Taking my wanting to get better very seriously and yes I am tired of being miserable, I was very consistent in completing these worksheets each week.The hardest part of completing the worksheets was keeping them hidden at work as I was embarrassed about having to complete them. I should say I was more concerned about the potential embarrassment if I should have someone catch me completing one. Yeah, that stigma can be tough to fight!  

The biggest difference I noticed after a few weeks was the drastic decrease in my anger outburst for what many people would think are silly or trivial. As much as it was making feel better about  myself as a person and my ability to interact with others, I could feel make a difference in my coaching as it improved my ability to interact in a more positive manner with my athletes especially if performances did not match expectations. 

Despite this improvement, I was still miserable or perceived myself to be miserable. What was I doing wrong in my treatment? Am I just supposed to be this way? Will I ever be happy? What happened in my past that has me so screwed up?

In talking with my psychologist about these questions, she quickly taught me the error of my thinking.

I has become fixated on what caused me to be the way I am, instead of focusing on changing the way I perceived or dealt with things that typically set me off. But at that time, it went against my nature as a coach and athlete. 

How can I move on without knowing the cause?  That does not solve the puzzle!!!

But my quest for knowing the cause or solving the puzzle was actually making it harder for me  to move forward. My obsession for knowing the cause or root of my depression was defeating the purpose of the treatment we were pursuing and led to many nights of ruminating. While searching for the cause and ruminating many nights, I never realized that I was just living a never ending loop of miserableness making me feel even more depressed...go figure!!!!

Through her help, I realized, that knowing a potential cause was never going to solve my current state or my state of mind for the past 30+ years.
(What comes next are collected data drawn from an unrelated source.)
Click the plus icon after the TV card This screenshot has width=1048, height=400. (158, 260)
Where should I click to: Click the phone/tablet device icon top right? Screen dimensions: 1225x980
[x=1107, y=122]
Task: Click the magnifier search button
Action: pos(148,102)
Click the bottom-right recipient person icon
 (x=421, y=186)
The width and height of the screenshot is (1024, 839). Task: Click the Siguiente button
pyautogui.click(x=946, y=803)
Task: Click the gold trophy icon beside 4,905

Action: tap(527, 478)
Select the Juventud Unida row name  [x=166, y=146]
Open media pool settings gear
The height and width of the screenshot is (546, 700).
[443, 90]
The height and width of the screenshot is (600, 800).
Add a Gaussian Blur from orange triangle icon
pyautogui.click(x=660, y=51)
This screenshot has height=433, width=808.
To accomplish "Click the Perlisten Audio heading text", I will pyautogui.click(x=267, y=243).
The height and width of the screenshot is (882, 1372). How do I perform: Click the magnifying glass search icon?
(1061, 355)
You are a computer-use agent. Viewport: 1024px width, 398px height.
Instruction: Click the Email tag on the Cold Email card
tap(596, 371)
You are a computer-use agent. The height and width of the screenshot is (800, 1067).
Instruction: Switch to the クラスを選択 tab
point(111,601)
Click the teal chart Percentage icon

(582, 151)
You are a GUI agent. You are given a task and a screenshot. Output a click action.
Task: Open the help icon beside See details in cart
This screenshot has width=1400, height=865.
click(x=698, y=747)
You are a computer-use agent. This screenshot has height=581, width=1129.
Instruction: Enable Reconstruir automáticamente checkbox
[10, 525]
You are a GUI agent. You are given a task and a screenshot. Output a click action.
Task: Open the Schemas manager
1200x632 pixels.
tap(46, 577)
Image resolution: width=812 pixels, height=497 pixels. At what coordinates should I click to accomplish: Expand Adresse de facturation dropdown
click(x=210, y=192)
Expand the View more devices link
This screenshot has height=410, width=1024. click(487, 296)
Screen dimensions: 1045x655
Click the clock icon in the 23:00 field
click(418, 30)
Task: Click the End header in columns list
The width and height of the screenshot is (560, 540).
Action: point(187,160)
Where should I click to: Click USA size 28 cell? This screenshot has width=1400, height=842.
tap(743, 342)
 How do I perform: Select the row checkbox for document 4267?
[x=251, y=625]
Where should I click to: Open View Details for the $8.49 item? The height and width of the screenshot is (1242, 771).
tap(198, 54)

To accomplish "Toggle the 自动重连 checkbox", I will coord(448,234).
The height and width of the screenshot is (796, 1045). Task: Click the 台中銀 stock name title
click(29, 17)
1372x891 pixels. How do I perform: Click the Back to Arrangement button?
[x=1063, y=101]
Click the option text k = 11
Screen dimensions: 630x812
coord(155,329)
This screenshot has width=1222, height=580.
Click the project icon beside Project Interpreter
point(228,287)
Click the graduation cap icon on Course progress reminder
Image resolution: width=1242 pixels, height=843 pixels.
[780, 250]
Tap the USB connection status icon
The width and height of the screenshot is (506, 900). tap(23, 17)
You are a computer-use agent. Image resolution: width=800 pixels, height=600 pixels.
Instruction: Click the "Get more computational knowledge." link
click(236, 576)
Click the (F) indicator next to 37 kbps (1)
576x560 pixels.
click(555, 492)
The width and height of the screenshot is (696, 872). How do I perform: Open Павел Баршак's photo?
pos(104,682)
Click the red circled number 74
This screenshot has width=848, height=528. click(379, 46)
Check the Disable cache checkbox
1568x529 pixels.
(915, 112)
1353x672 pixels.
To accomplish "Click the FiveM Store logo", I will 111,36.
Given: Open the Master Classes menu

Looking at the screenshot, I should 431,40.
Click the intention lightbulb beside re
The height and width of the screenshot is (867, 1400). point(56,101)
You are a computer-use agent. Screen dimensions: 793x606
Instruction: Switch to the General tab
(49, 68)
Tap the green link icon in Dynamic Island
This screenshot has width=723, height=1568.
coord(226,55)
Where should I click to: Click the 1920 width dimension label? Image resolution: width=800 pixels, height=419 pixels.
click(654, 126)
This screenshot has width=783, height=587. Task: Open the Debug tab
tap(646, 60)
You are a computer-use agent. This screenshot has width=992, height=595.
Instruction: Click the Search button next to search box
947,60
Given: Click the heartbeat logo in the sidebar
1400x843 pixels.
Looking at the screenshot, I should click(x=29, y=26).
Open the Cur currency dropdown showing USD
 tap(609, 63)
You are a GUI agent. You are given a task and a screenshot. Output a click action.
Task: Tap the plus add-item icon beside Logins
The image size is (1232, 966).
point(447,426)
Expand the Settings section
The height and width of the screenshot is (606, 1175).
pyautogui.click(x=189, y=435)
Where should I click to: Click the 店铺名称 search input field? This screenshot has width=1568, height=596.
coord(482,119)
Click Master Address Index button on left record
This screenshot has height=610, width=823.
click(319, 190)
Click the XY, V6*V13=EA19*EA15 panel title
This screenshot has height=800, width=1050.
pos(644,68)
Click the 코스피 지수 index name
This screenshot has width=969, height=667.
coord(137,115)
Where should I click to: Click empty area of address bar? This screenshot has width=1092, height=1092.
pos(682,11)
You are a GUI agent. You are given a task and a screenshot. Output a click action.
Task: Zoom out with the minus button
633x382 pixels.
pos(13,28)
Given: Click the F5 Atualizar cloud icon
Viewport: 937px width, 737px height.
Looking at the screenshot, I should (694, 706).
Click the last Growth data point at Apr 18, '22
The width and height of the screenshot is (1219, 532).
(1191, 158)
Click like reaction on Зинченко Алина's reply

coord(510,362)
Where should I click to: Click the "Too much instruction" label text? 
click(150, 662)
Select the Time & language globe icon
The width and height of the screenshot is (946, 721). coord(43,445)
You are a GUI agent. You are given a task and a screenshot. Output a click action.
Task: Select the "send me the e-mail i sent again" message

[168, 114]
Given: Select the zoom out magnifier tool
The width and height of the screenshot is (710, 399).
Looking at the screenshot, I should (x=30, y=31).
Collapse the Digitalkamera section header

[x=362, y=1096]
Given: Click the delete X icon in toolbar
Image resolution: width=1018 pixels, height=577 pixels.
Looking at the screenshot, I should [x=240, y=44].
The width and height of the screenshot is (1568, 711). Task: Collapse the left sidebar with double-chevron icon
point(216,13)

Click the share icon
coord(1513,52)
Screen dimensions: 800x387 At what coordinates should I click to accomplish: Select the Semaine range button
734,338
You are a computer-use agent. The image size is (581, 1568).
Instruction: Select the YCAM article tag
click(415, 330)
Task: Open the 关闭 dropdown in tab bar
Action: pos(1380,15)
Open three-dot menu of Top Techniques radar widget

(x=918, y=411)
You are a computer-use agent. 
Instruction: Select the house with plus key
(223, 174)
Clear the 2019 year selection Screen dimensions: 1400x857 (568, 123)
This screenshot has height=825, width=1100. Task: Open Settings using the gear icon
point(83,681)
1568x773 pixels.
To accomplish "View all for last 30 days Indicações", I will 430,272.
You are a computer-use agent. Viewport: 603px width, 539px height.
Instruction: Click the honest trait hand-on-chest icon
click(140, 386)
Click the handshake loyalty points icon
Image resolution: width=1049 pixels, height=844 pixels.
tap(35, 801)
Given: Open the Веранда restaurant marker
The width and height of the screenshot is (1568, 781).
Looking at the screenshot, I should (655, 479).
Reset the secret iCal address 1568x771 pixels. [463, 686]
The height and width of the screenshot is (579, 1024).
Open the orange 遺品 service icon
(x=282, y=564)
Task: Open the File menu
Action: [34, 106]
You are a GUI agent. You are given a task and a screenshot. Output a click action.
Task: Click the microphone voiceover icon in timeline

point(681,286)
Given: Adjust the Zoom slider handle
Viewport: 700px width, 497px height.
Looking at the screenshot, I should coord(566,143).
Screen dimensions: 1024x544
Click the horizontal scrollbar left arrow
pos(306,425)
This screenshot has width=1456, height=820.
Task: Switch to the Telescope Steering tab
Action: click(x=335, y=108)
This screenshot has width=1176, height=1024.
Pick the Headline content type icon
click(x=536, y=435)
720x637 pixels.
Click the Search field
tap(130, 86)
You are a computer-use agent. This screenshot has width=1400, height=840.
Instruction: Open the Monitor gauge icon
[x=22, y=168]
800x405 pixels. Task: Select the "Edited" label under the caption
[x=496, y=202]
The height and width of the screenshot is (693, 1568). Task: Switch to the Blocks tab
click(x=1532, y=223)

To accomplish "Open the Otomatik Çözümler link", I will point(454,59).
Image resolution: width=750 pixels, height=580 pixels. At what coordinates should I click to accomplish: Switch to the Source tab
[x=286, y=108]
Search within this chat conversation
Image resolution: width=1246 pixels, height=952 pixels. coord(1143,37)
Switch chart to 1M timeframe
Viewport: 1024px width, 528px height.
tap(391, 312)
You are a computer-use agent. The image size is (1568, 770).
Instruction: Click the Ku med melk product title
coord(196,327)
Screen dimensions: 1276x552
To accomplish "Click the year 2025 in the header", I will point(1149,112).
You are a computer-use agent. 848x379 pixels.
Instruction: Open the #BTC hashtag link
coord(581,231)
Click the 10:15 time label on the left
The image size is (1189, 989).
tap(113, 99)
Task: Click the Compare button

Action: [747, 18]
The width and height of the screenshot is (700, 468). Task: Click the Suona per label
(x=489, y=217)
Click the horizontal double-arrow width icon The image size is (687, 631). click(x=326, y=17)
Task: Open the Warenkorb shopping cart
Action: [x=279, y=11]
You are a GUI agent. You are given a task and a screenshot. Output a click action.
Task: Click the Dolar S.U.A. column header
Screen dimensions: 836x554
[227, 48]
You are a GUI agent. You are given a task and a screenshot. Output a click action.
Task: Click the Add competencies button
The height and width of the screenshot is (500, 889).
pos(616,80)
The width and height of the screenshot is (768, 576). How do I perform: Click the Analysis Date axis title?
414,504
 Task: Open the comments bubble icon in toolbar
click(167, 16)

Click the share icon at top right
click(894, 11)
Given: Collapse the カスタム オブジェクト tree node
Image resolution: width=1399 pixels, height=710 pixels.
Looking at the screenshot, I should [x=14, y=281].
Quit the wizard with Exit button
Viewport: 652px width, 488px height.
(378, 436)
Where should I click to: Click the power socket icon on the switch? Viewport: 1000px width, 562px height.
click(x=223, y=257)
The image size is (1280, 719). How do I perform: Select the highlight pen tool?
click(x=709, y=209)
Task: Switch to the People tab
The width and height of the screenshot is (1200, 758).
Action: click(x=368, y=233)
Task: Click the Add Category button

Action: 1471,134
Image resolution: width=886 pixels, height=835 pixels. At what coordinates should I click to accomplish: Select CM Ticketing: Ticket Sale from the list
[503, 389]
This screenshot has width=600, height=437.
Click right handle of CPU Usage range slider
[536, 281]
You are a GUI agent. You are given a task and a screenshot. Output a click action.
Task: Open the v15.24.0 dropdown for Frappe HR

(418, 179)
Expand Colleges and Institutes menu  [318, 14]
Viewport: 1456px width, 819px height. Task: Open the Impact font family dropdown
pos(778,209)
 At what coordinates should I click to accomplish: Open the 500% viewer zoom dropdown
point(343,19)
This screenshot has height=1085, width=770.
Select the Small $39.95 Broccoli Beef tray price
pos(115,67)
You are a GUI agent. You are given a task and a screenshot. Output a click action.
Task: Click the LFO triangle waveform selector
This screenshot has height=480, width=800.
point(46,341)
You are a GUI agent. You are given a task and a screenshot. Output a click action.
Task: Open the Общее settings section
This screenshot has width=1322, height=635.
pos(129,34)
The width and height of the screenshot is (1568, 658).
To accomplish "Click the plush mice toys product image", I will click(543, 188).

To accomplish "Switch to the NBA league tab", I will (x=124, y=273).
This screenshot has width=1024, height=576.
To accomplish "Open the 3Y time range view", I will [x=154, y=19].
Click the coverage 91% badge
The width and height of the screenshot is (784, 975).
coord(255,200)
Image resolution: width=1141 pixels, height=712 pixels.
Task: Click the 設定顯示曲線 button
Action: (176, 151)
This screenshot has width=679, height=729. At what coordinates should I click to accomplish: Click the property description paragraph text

After I presented these questions to her, we did spend one session on them to help me understand her point. To pander to my nature of being a coach, she presented many scientific theories about depression and we discussed them fully. She even gave me several books (with parts I needed to read highlighted) to help me understand. We then came to a conclusion that there does not seem to be one underlying event that would lend me to be the way I have been  for so long but our focus would be better suited change how I perceive things and respond to things. Maybe the puzzle was not fully solved but who knows maybe it is not supposed to be for me to get better! 

Until this blog, anybody who knows me knows I am not the most open or emotional person as I probably hide behind the biggest wall anybody can erect. I can never express how thankful I am to find a psychologist who has it made it so easy for me to open up and be honest! It has been a great gateway to getting better.